Despite its limitations, CADRIS could have some utility, says Dr. Joel Lexchin, a professor of health policy at York University. It could, for example, help a physician contemplating the use of rarer drugs for a patient in a specific age or gender group.
But CADRIS must become far more amenable to sophisticated analysis before it can become a truly useful prescriptive tool or a method to ascertain whether or not particular classes of new drugs are causing adverse reactions, Lexchin adds. “There's lots more to be done.”
That level of utility isn't likely to be achieved unless mandatory reporting is introduced for all health professionals and management of the system is turned over to an independent drug safety agency, Young says.
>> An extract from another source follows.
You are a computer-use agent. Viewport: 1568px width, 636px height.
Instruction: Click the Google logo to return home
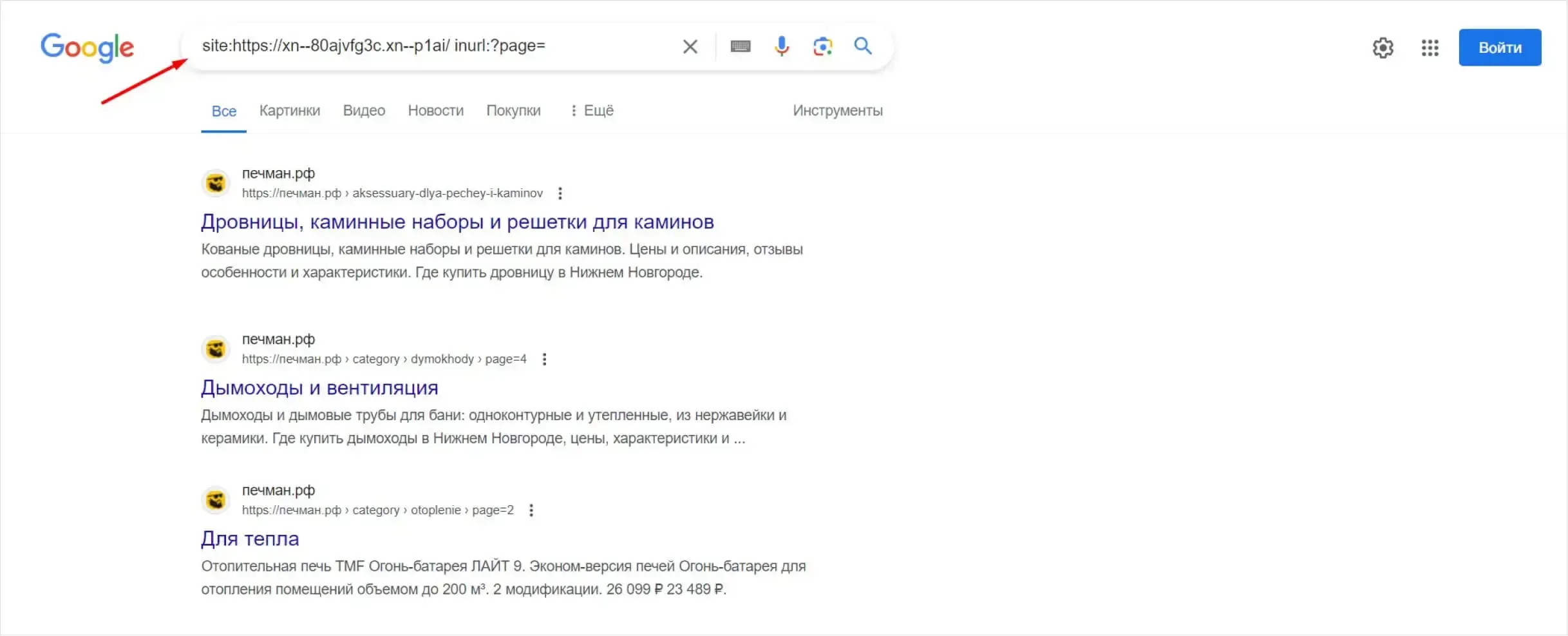tap(87, 47)
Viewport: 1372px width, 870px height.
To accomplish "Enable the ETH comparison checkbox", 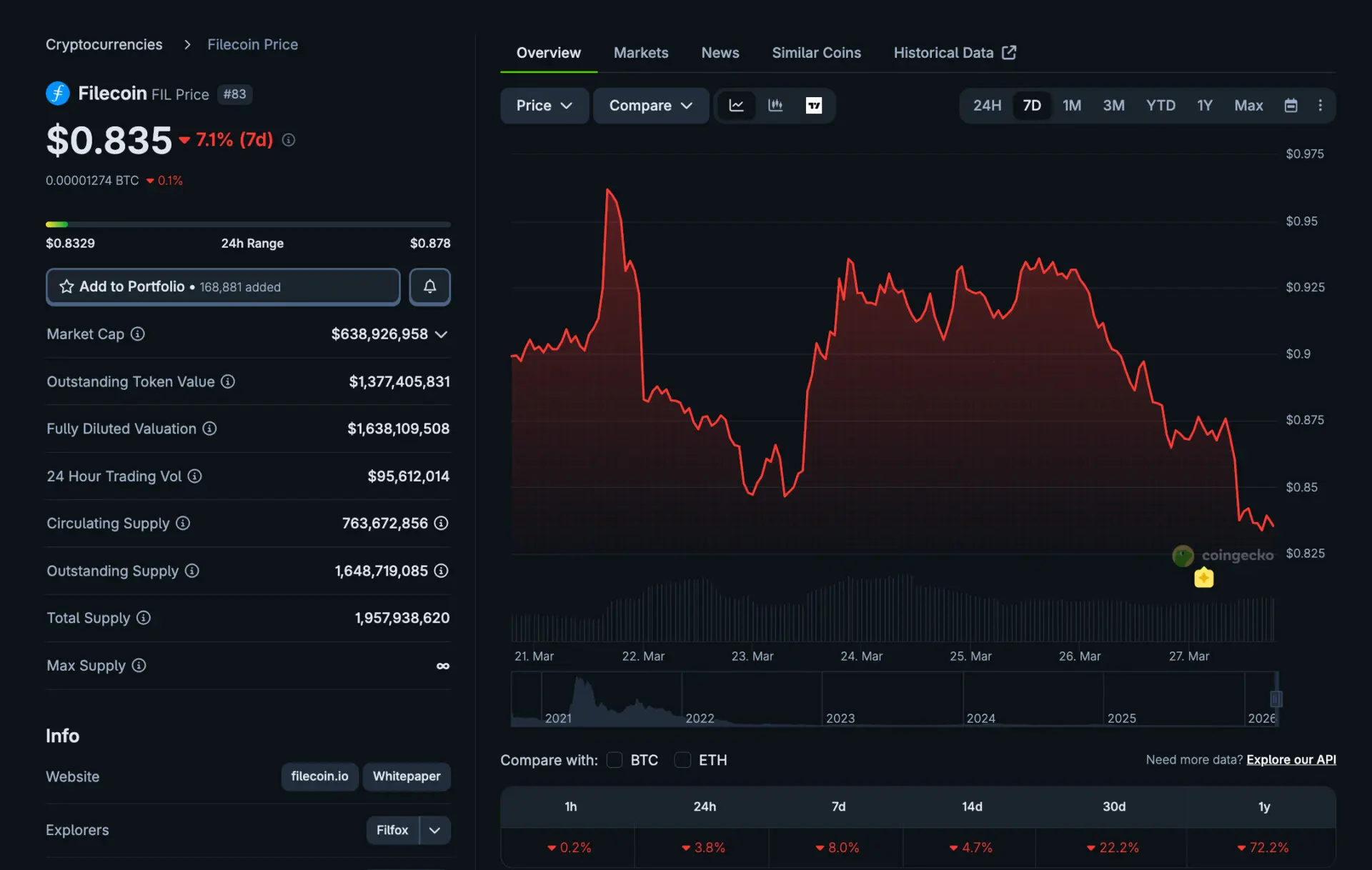I will (x=682, y=760).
An estimated 10 000 Canadians die annually from adverse reactions but only 1% to 5% of such reactions are reported to health authorities. It's clear mandatory reporting is absolutely essential to promoting drug safety and providing early warning signals about drugs, Young says.
“But the only way it's going to happen is if some minister of health or the prime minister says this is the way we're going to clean this up and reduce the number of deaths.”